◆ **GIVEN EXERCISE**
Copy every line of the items, from the first line down through the line containing "tap(523, 19)", and leave the pictures out.

## begin INPUT

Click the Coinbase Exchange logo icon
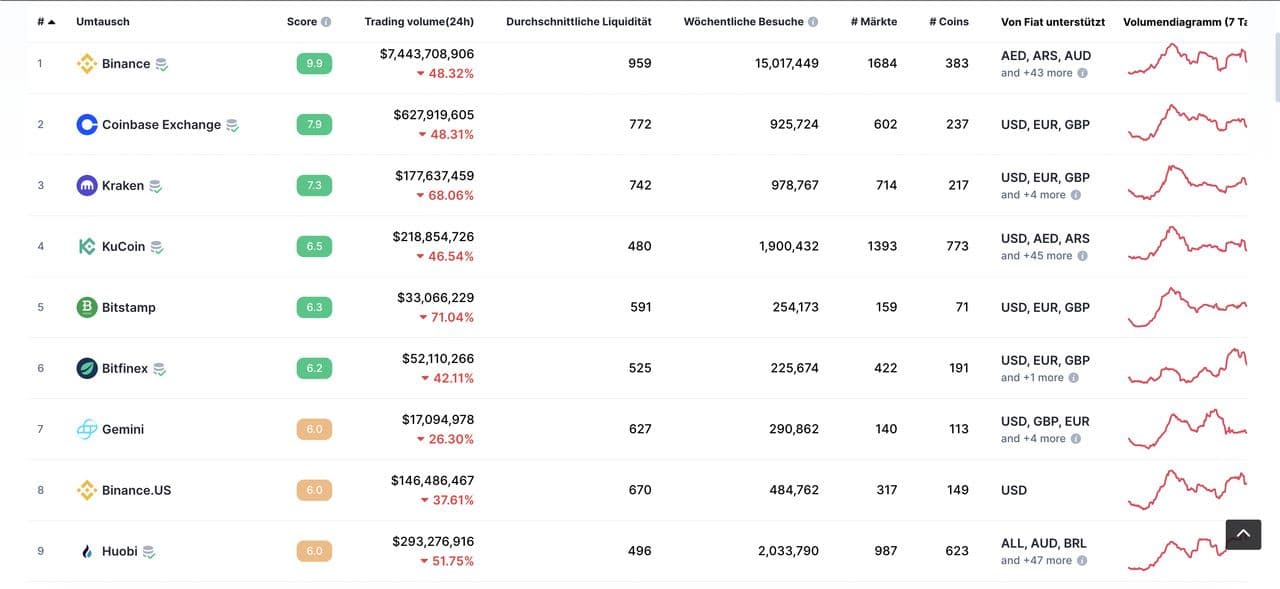The height and width of the screenshot is (589, 1280). point(87,125)
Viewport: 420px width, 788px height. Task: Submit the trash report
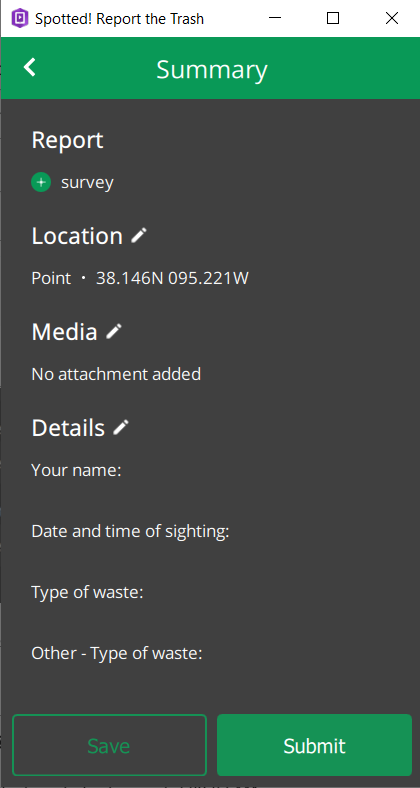314,745
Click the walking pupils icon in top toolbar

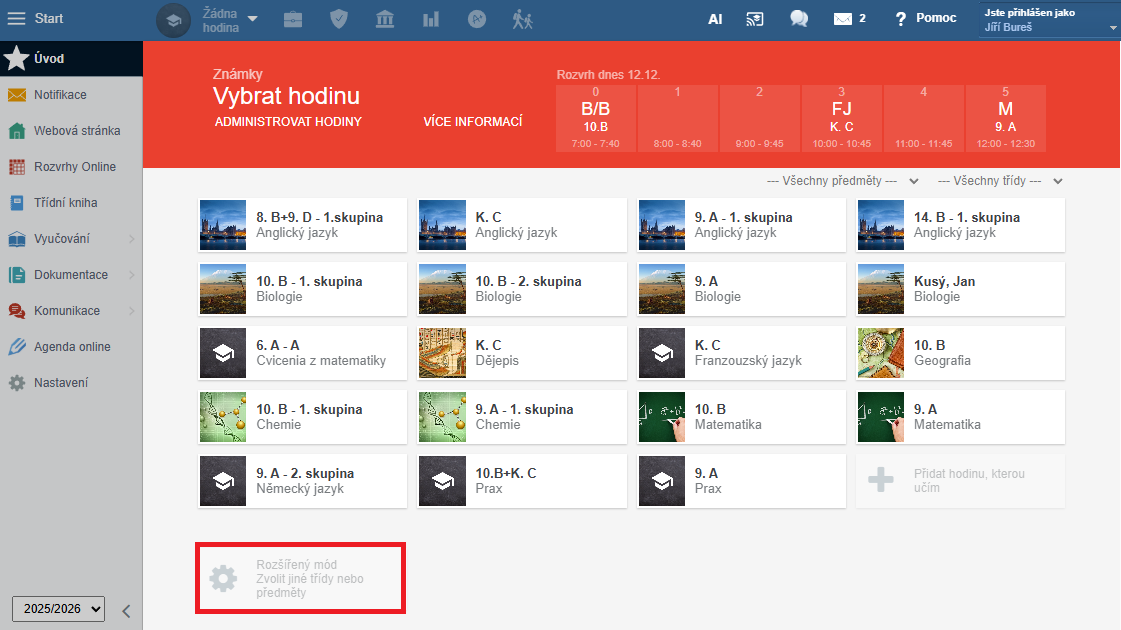tap(523, 19)
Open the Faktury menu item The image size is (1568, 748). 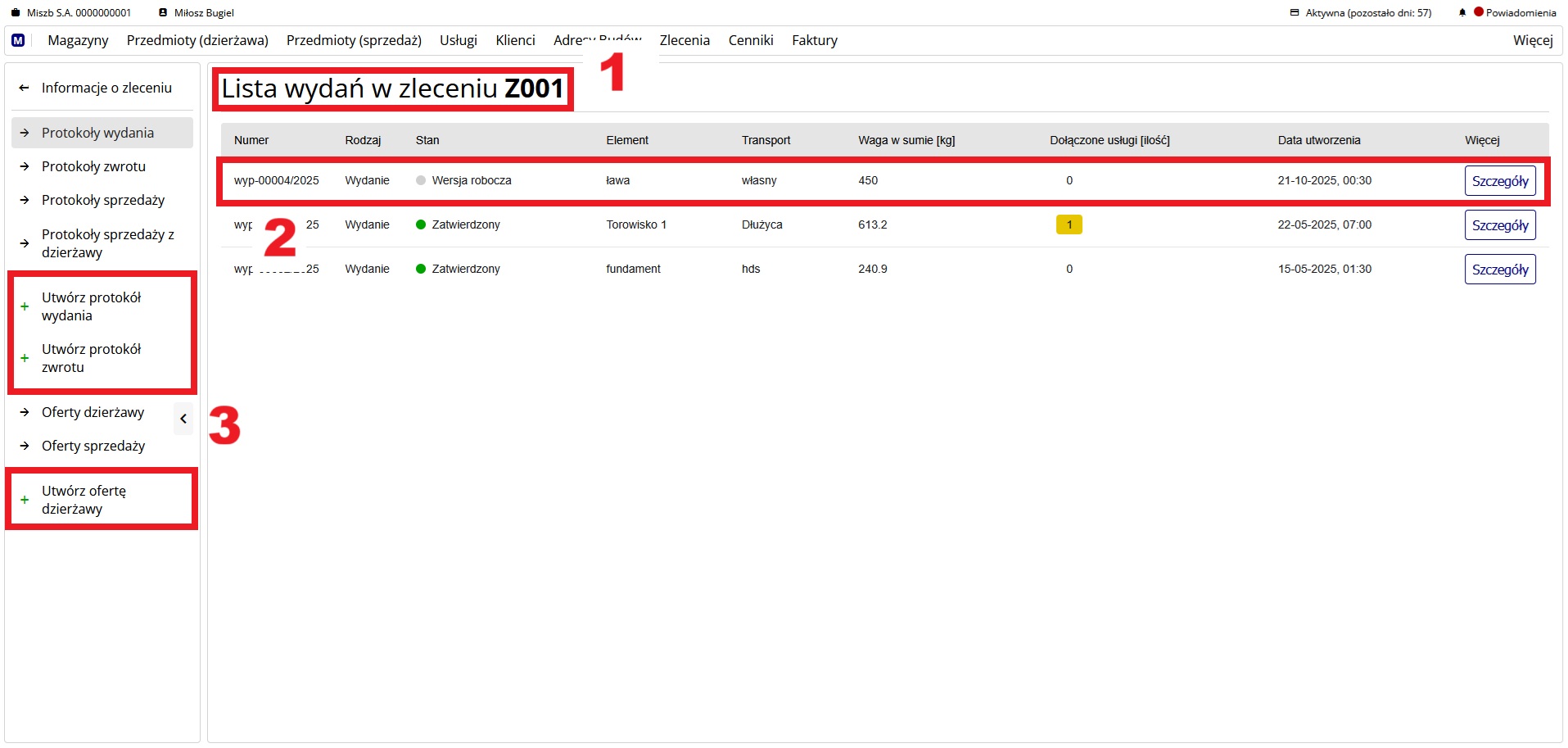pyautogui.click(x=814, y=40)
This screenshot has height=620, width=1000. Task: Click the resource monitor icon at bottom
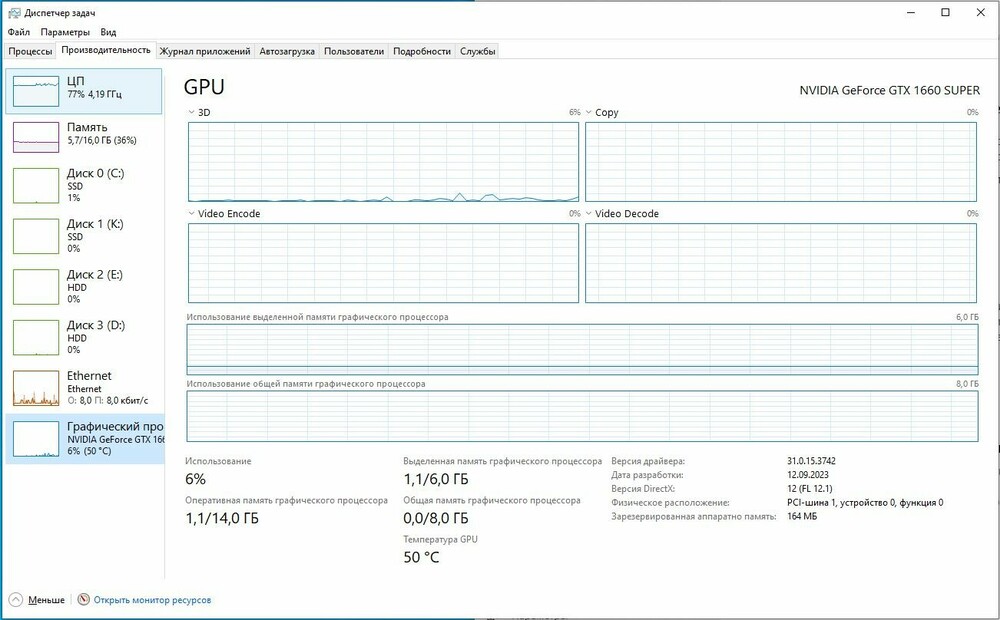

## end INPUT

◆ **FINISHED ANSWER**
Click the Coinbase Exchange logo icon
The height and width of the screenshot is (589, 1280). point(87,125)
Viewport: 420px width, 788px height. Task: Submit the trash report
314,745
Click the walking pupils icon in top toolbar

tap(523, 19)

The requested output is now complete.